Refactoring Legacy Code

What would you do when you have a mess and legacy code and you need to add some functionality to it?

Of course there are different options here. But the one you choose can make adding functionalities and continuing the development, a smooth process or make it so damn hard until you break the monitor with a bat or something.

So it’s an important decision.

I want to refer to some quotes and then we try to decide what we’re going to do in this situation according to them:

Michael Feathers: “any code without test is a legacy code.”

Robert C.Martin: “how do you know something work when you don’t have test for it?”

Martin Fowler: “Refactoring without good test coverage is changing shit”

Rober C.Martin: “if you don’t have good test coverage and Refactor something how you are going to know that you didn’t break anything in the existing code?”

…

There are lots of other similar statements from professional software developers about this issue. But I think we can make a good decision with these(actually I made it before and tried it on a real project and I couldn’t be happier with the result so I’m cheating a little bit here)

First thing we should do is to put the existing code under test. So when we’re Refactoring it, we immediately understand when we broke something.

Actually here’s the tricky part, how you’re going to put an existing legacy code under good test coverage? So you can Refactor it till it becomes cleaner and more flexible and you can add some functionality to it.

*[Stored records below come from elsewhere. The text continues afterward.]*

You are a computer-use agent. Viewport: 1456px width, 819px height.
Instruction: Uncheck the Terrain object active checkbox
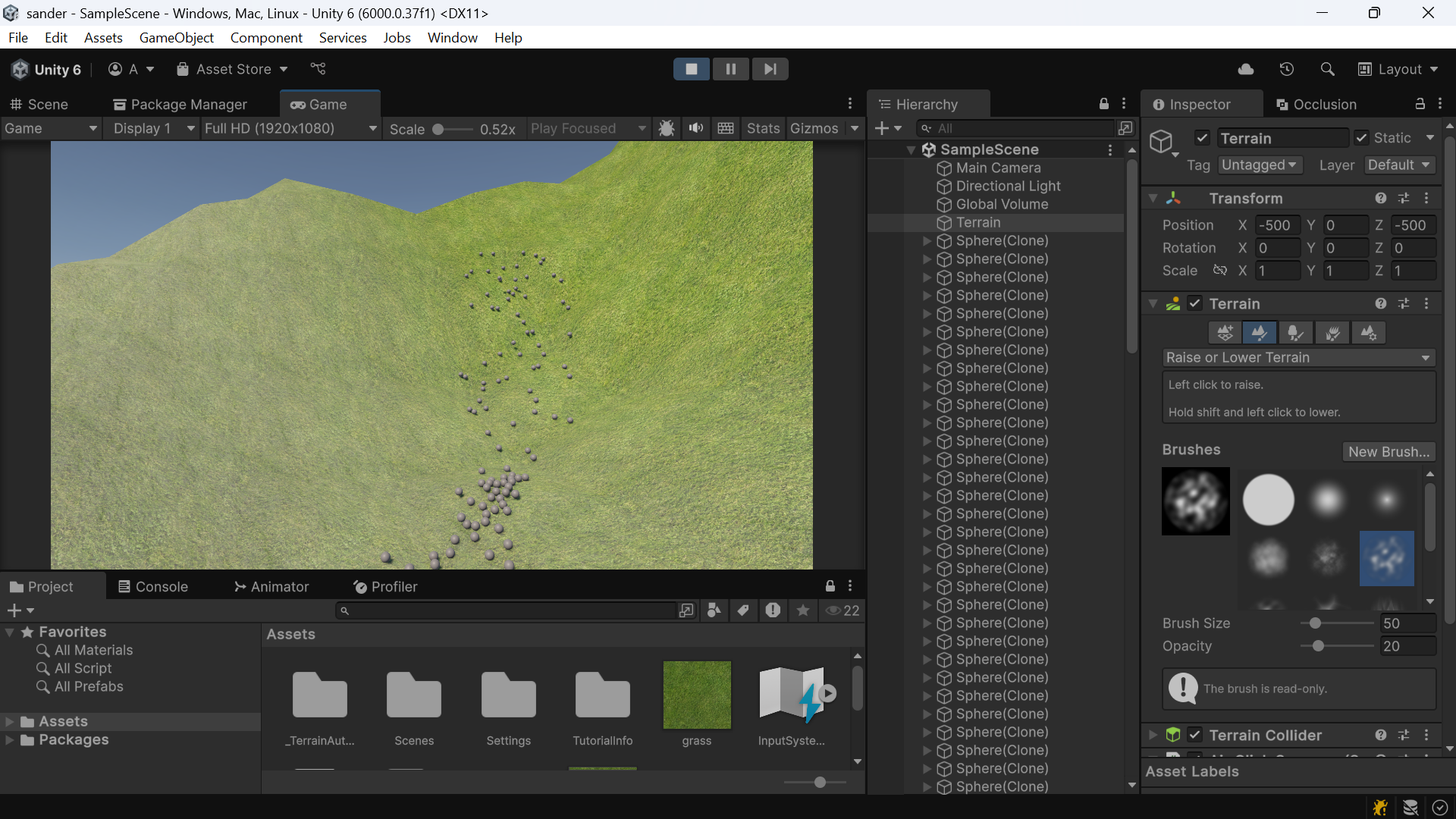[x=1202, y=138]
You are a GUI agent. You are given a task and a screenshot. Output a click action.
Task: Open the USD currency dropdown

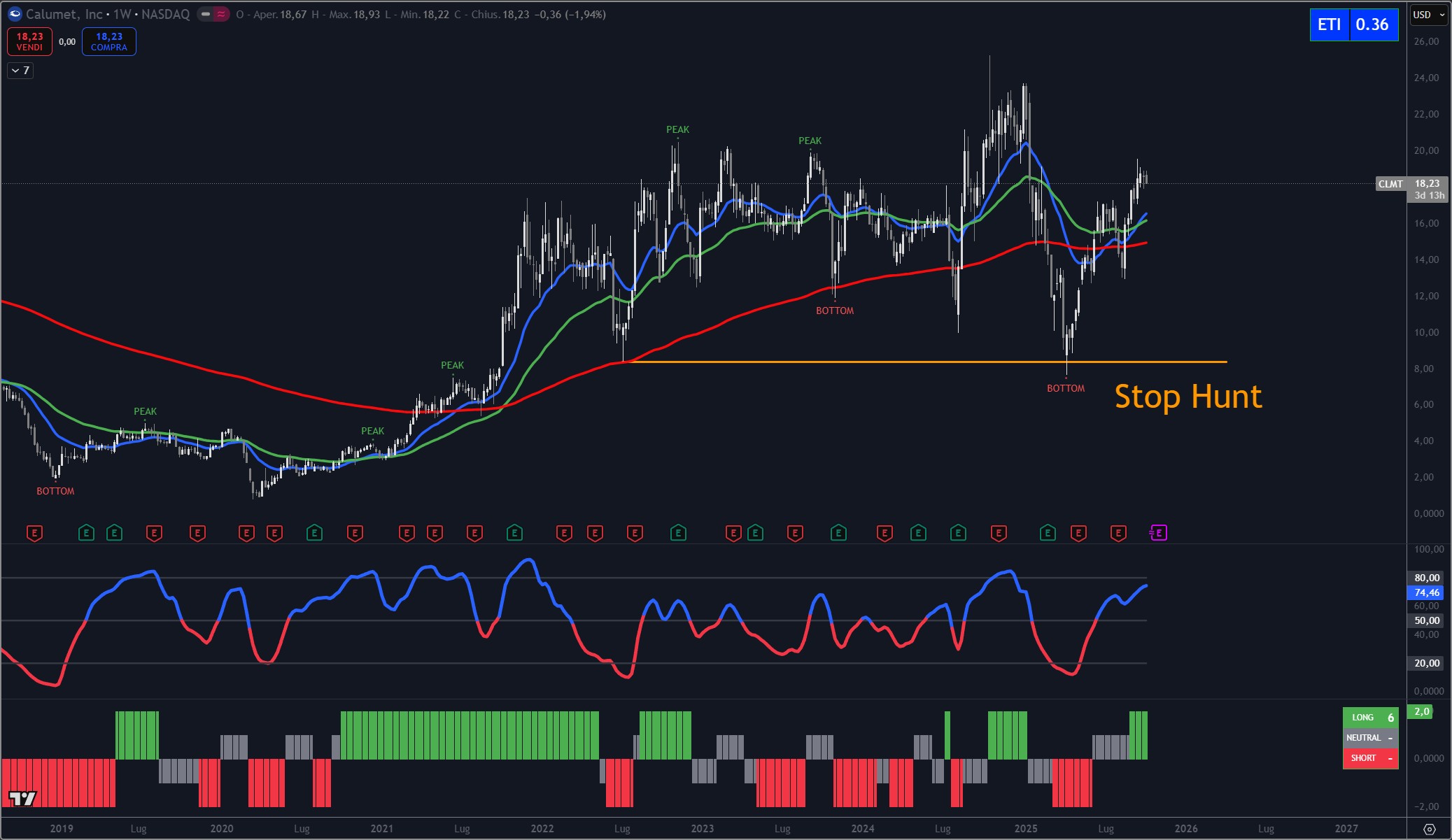pyautogui.click(x=1428, y=15)
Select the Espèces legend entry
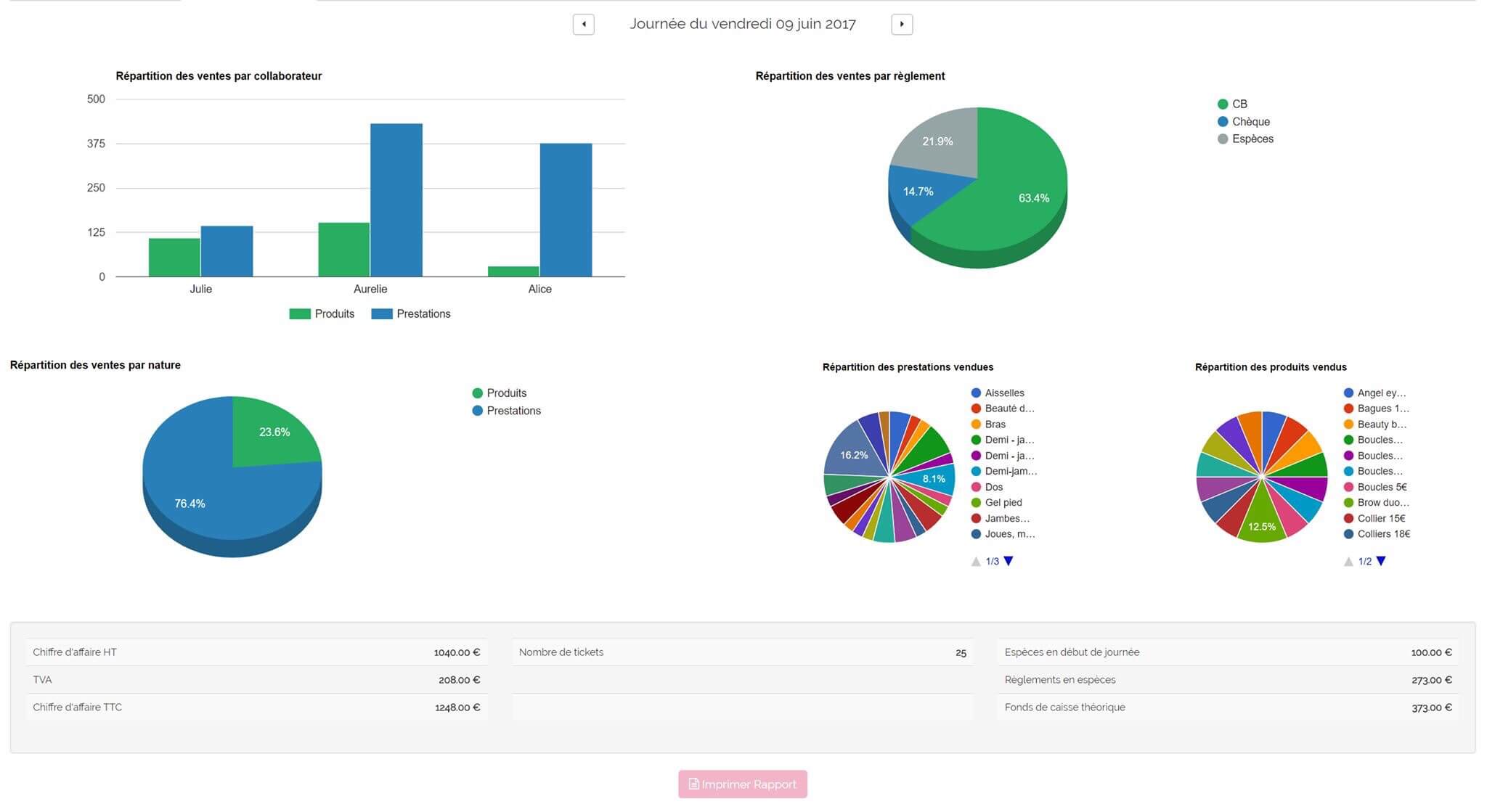1487x812 pixels. tap(1252, 139)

As you know it’s a mess and legacy existing code which of course is not so testable. According to Michael Feathers Working Effectively With Legacy Code book, when you’re dealing with legacy code and you want to Refactor it and put it under test you don’t have to put every single line of it under test till you start Refactoring. Not only it’s not possible(cause it’s not testable, specially that much) but also it’s not that useful for this situation.

We can just put the functionality of one code area under test to make sure that area works correct. Then we start Refactoring that particular area and make it cleaner and cleaner till it becomes gorgeous. During this process after each little change, we run the tests against that area to make sure that we didn’t break anything. And if we broke something we can roll back our last little change with only few ^z and do it again this time more carefully.

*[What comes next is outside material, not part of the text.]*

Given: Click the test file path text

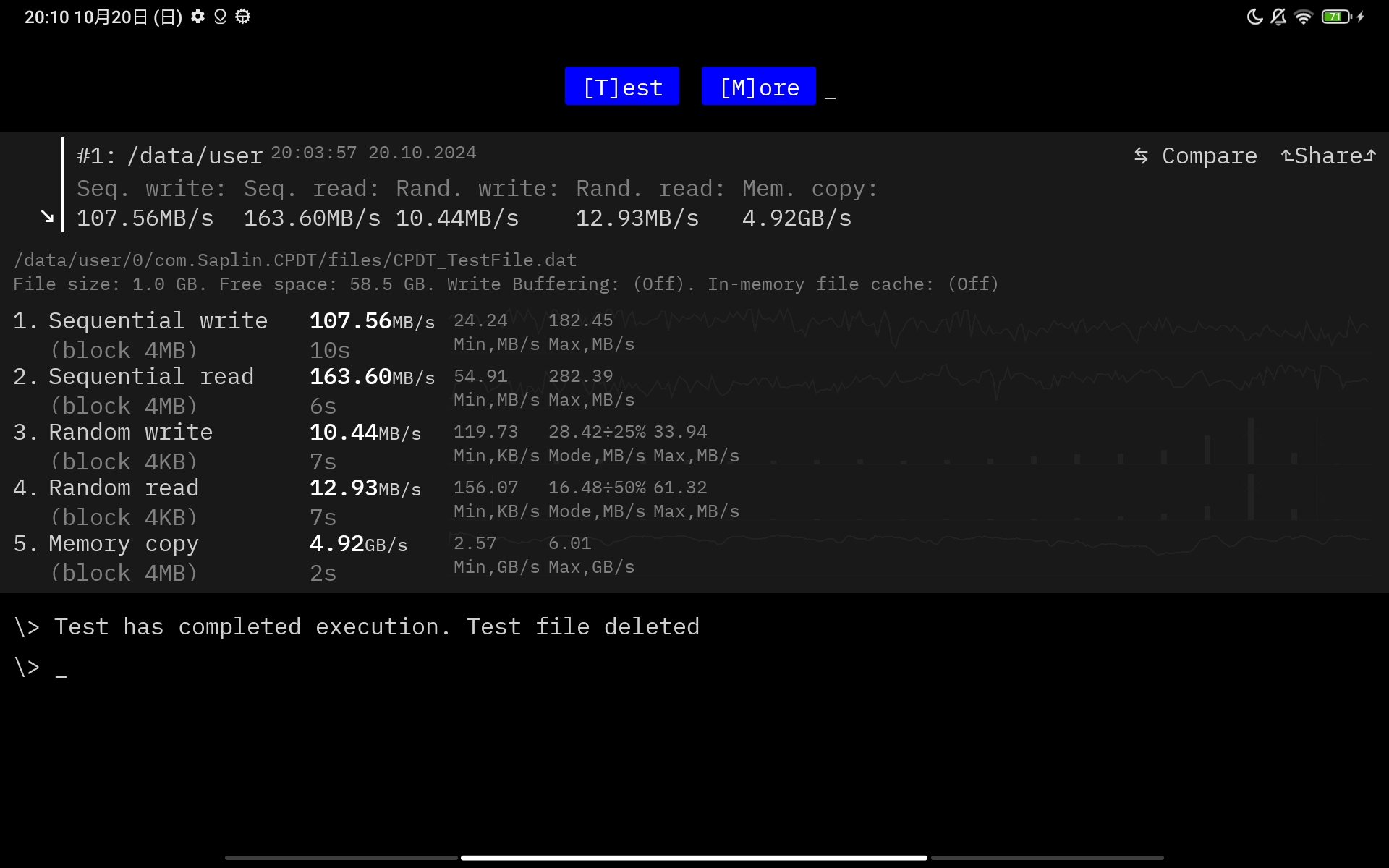Looking at the screenshot, I should (x=295, y=260).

Now that we Refactored the existing code, we can put the cleaner and more testable new code under other tests for having more isolated micro tests for different methods and modules and etc.

Now we have clean, flexible code which we can add new functionality to it so much easier and smoother than before. And from now on, we develop new functionalities with TDD approach which leads us toward better, cleaner, more flexible code and design.

For example imagine we have a class for solving the TSP(Travelling Salesman Problem) and there’s a solve method in this class which takes a distance matrix as an input and return the path with the least cost in the given distance matrix.

It’s a really messy method with more than 100 lines of codes and bad naming and lots of other bad features. It’s completely obvious that this method is doing more than one thing, actually it does lots of things. For example, it creates list of available cities in the path, find the best starting point for travelling, update the available cities during the travelling, in each step find the next closest city with its related cost, update the best path, etc.

All of these different things buried in this method and we can’t test them in isolation and separately. In this case we write some tests for the functionality of this code area. Create some test distance matrices and give them to the solve method and retrieve the result and compare them with our expected results.

With this way we make sure that the solve method works correctly. At this point we start Refactoring the solve method with some routine Refactoring moves like extract method, renaming some stuff, etc. after that we have lots of methods each of them doing one thing. Maybe some of them belong to other class so we do some split class Refactoring and put them at their real home and etc.

Now we have chunks of code each of them has only one responsibility and one reason to change so we can put them separately under isolated micro tests:

resetAvailableCities();
findeClosestCityForTheCurrentCity();
updateBestPath ();
increaseTotalCostOfTravelling();
…

Now we can add new functionalities to our code easier and also we would develop them with TDD approach like we talked about it above.

Something that worth a try.

Written on July 9, 2011